Layer 2: layers.GlobalAveragePooling2D()
- What it does: Compresses the 7×7×1280 tensor into a 1×1280 vector
- How: Takes the average of each 7×7 grid
- Why: Neural networks need fixed-size input; this standardizes it
- Analogy: Reading a book chapter and writing 1280 key points
Layer 3: layers.Dense(1, activation="sigmoid")
Dense= Fully connected layer (every input connects to every output)1= One output neuron- Why 1? Binary classification needs 1 output:
- Output close to 0 → Cat
- Output close to 1 → Dog
activation="sigmoid"→ Squashes output to 0-1 range (probability)
The sigmoid function:
Input: any number (-∞ to +∞)
Output: number between 0 and 1
Example: sigmoid(-5) = 0.007 (almost 0 → cat)
sigmoid(+5) = 0.993 (almost 1 → dog)
Full data flow:
Input image (224×224×3)
↓
MobileNetV2 (extracts 1280 features)
↓
GlobalAveragePooling (compresses to 1280 numbers)
↓
Dense layer (makes decision: 0-1)
↓
Output: 0.12 → Cat! (88% confident)
0.87 → Dog! (87% confident)
COMMAND 12: Compile the Model
What we’re doing: Configuring HOW the model will learn
Code to run:
model.compile(
optimizer="adam",
loss="binary_crossentropy",
metrics=["accuracy"]
)
PARAMETER EXPLANATIONS:
optimizer="adam"
- What’s an optimizer? The algorithm that adjusts the neural network’s weights
- Why Adam? It’s the most popular – smart, fast, works well for most cases
- Alternatives: SGD (slower but sometimes better), RMSprop
- Analogy: Adam is like cruise control – automatically adjusts speed for optimal performance
Technical detail (optional): Adam stands for “Adaptive Moment Estimation” – it adapts the learning rate for each parameter automatically.

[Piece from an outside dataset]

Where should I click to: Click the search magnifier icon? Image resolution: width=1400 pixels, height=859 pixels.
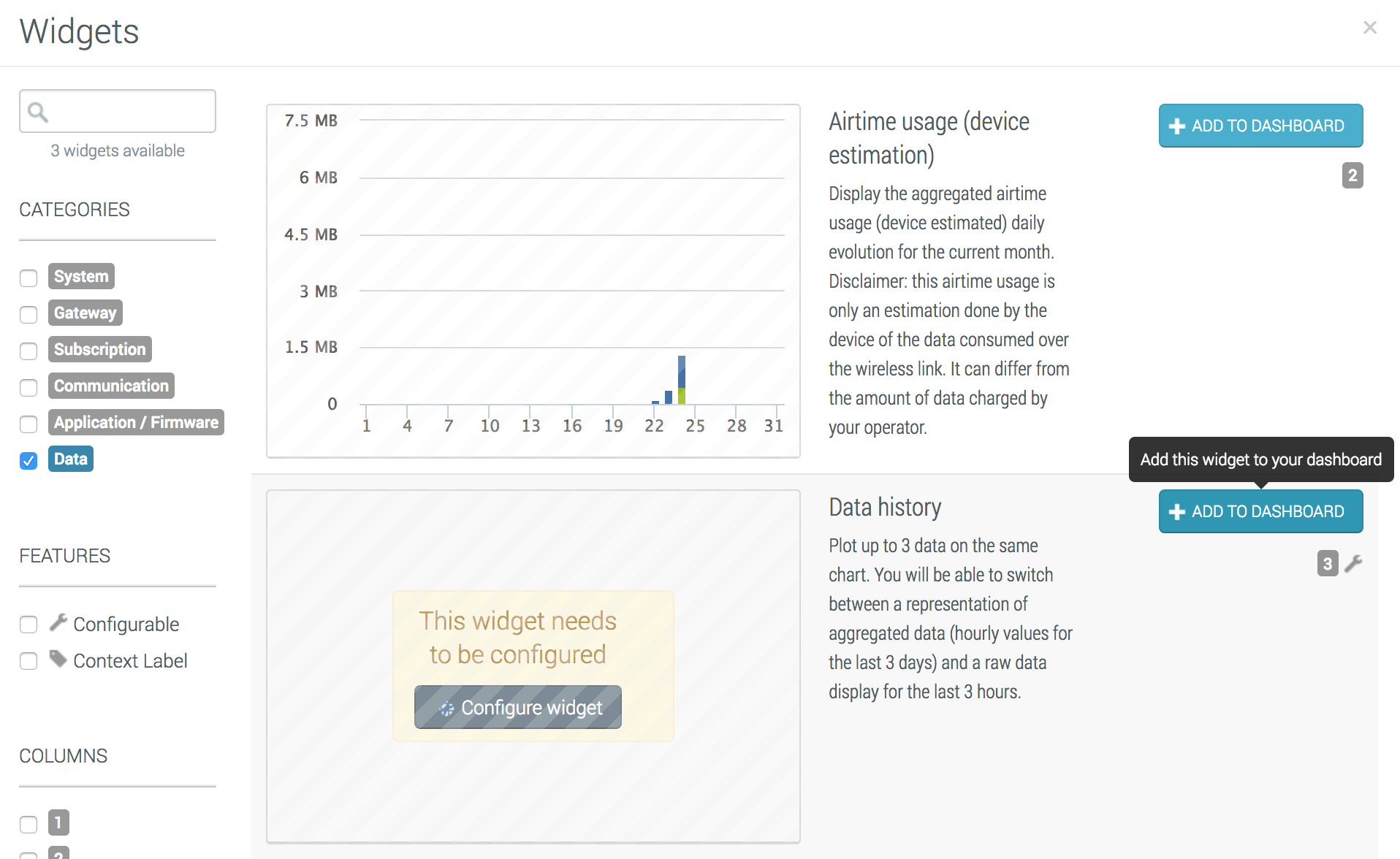[x=37, y=112]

loss="binary_crossentropy"
- What’s a loss function? Measures how “wrong” the model’s predictions are
- Binary crossentropy = Standard loss for 2-class classification
- How it works:
- Prediction: 0.9 (dog), Actual: dog → Low loss (good!)
- Prediction: 0.1 (cat), Actual: dog → High loss (bad!)

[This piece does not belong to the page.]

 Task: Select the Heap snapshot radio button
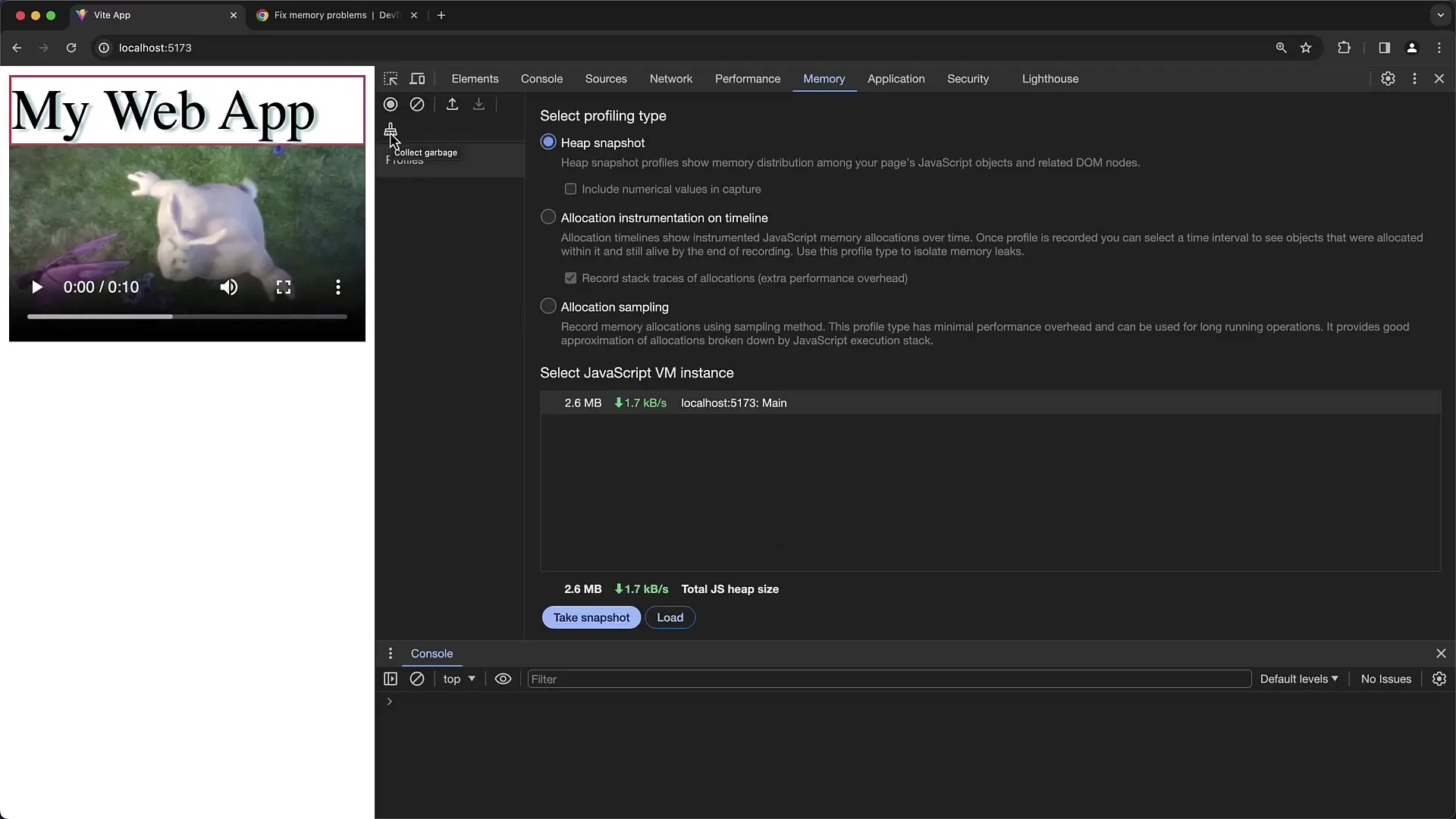[548, 141]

- Goal: Training minimizes this loss
Why “crossentropy”? It comes from information theory – measures the difference between two probability distributions.
metrics=["accuracy"]
- Tracks accuracy during training
- Accuracy = Percentage of correct predictions
- Example: 80/100 correct = 80% accuracy
- This is just for monitoring – doesn’t affect training
What compilation does:
- Prepares the computational graph
- Allocates memory on GPU
- Sets up the optimization algorithm
- Ready to train!
COMMAND 13: Train the Model (The Magic Happens!)
What we’re doing: Actually teaching the model to recognize cats vs dogs
Code to run:
history = model.fit(
train_data,
validation_data=val_data,
epochs=5
)
PARAMETER BREAKDOWN:
train_data
- The training images (800 images, 80% of dataset)
- Model learns from these
validation_data=val_data
- The validation images (200 images, 20% of dataset)
- Tests the model after each epoch
- Crucial: Detects if model is just memorizing vs actually learning
epochs=5
- What’s an epoch? One complete pass through all training images
- 5 epochs means: The model sees all 800 images 5 times
- Why 5? Balance between:
- Too few (2-3) → Underfitting (doesn’t learn enough)
- Too many (20+) → Overfitting (memorizes instead of learning)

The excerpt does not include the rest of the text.